Work instructions
Pictures are not part of the copy; repeat everything else in the records exactly.

Input data

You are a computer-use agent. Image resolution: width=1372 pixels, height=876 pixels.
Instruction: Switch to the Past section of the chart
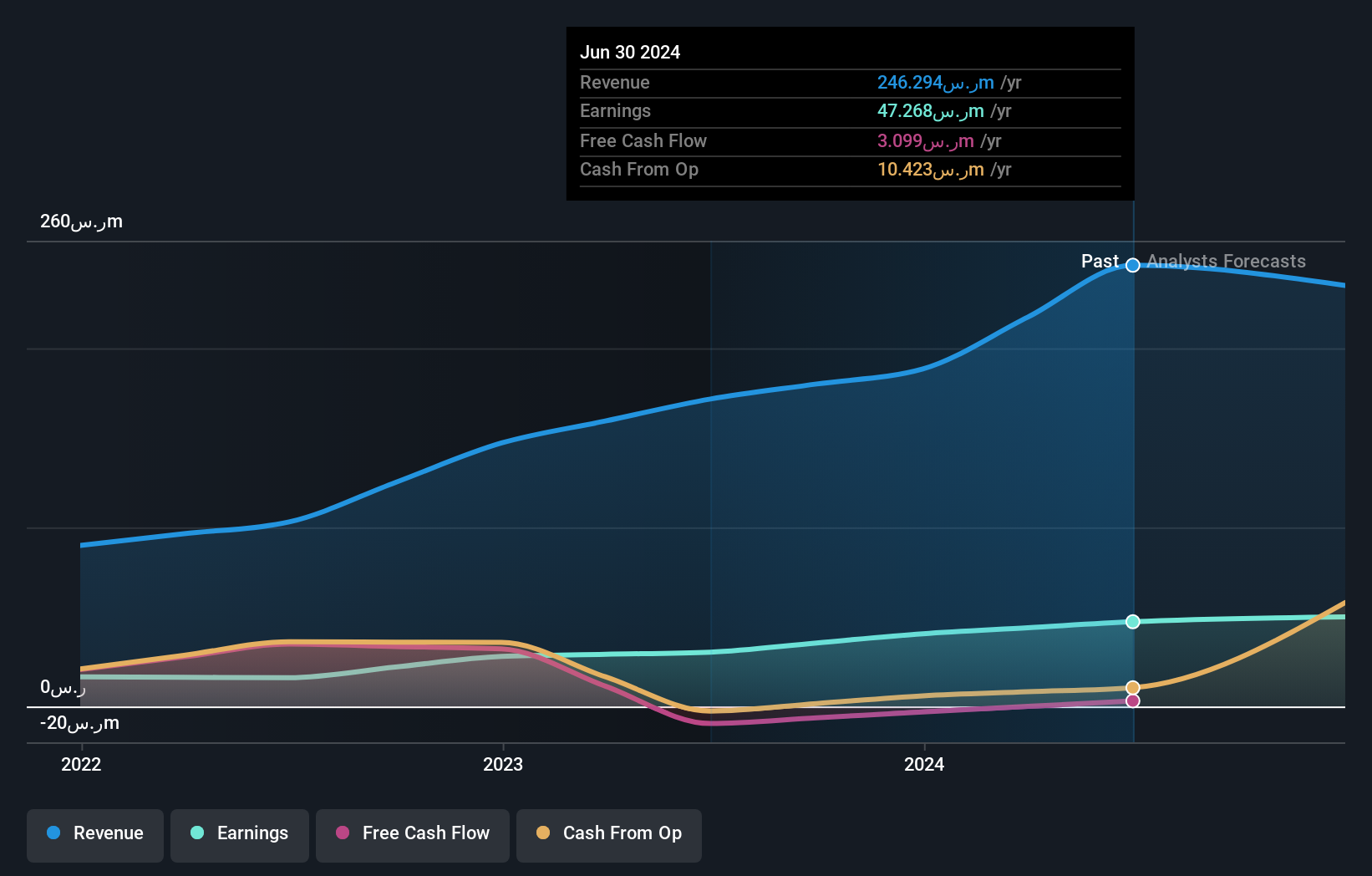[x=1100, y=261]
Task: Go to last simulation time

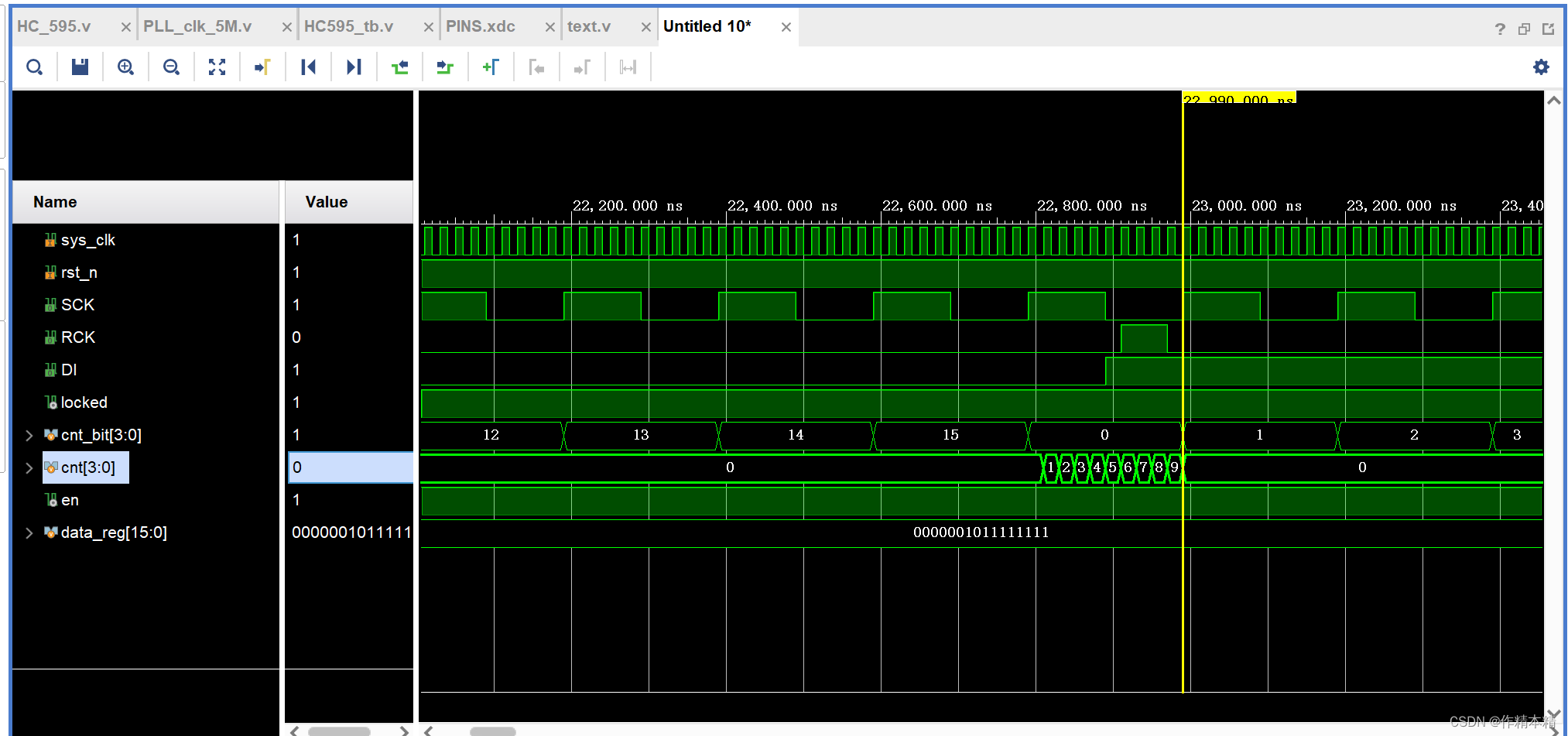Action: coord(354,67)
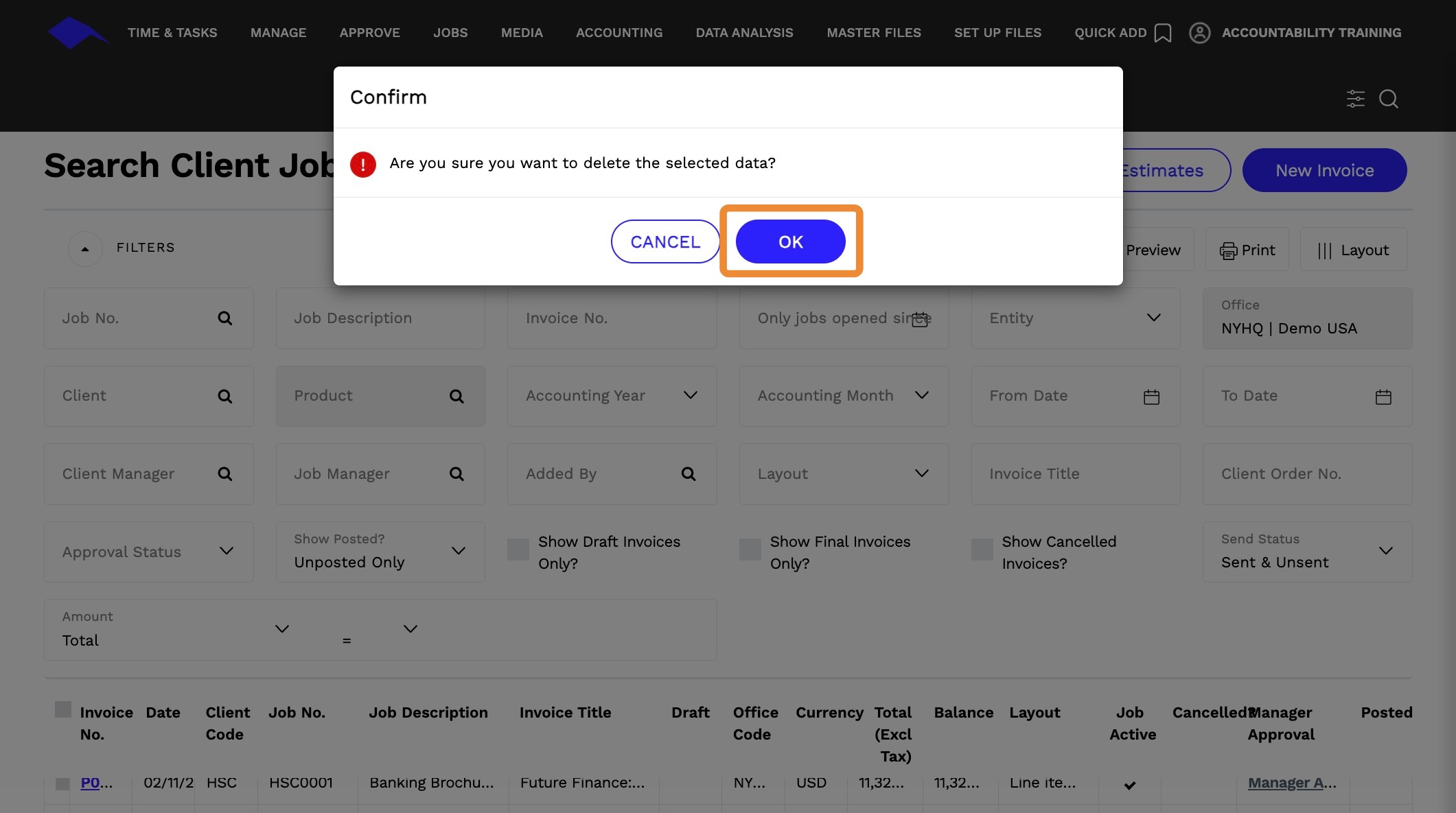The height and width of the screenshot is (813, 1456).
Task: Click the filter sliders icon
Action: 1355,99
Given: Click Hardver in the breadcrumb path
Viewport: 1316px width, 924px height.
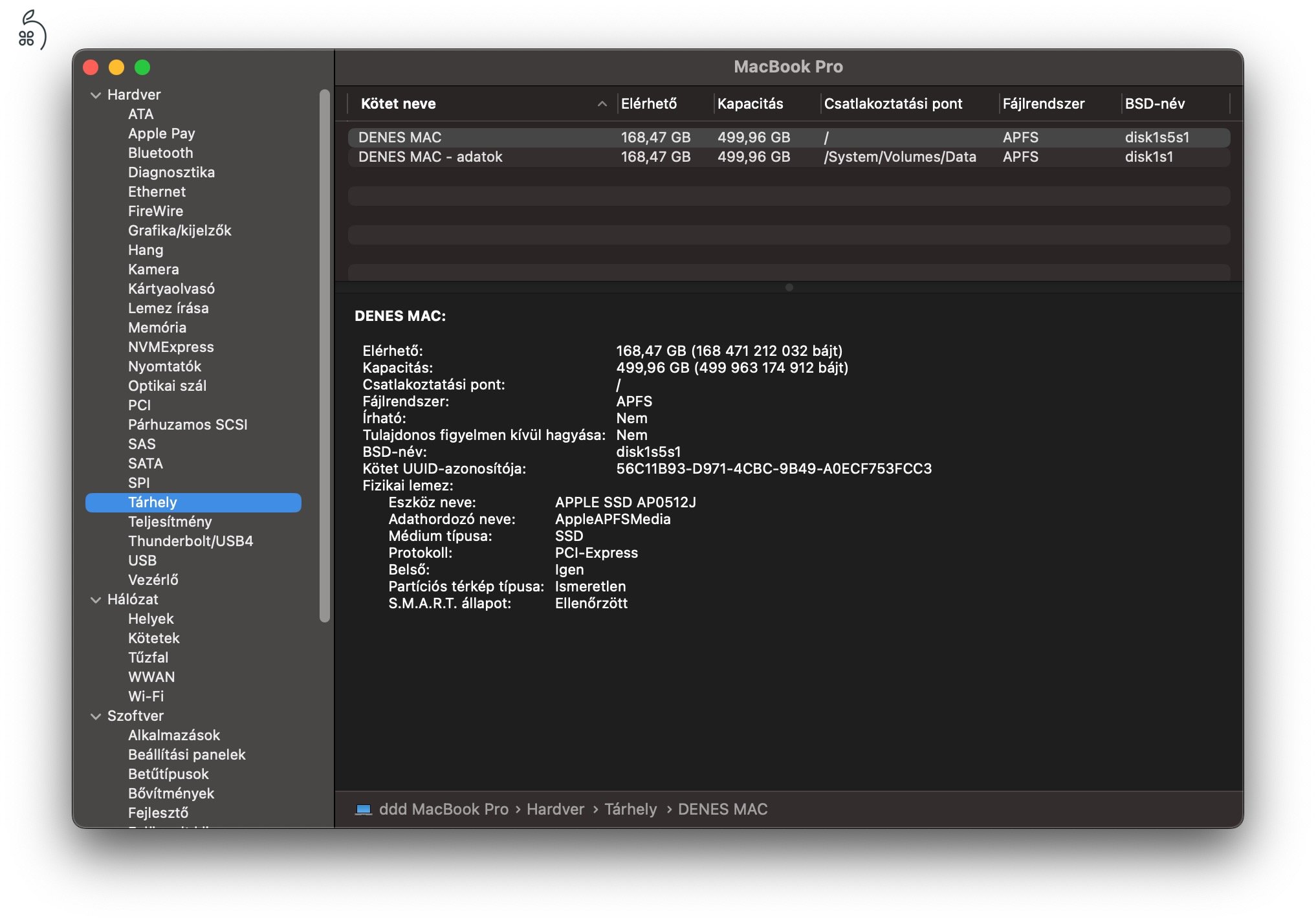Looking at the screenshot, I should point(555,809).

Response
You are a computer-use agent. Image resolution: width=1372 pixels, height=876 pixels.
Instruction: Switch to the Past section of the chart
[x=1100, y=261]
Task: Go to last simulation time

Action: coord(354,67)
The height and width of the screenshot is (813, 1456).
Task: Click the filter sliders icon
Action: 1355,99
Given: Click Hardver in the breadcrumb path
Viewport: 1316px width, 924px height.
Looking at the screenshot, I should point(555,809).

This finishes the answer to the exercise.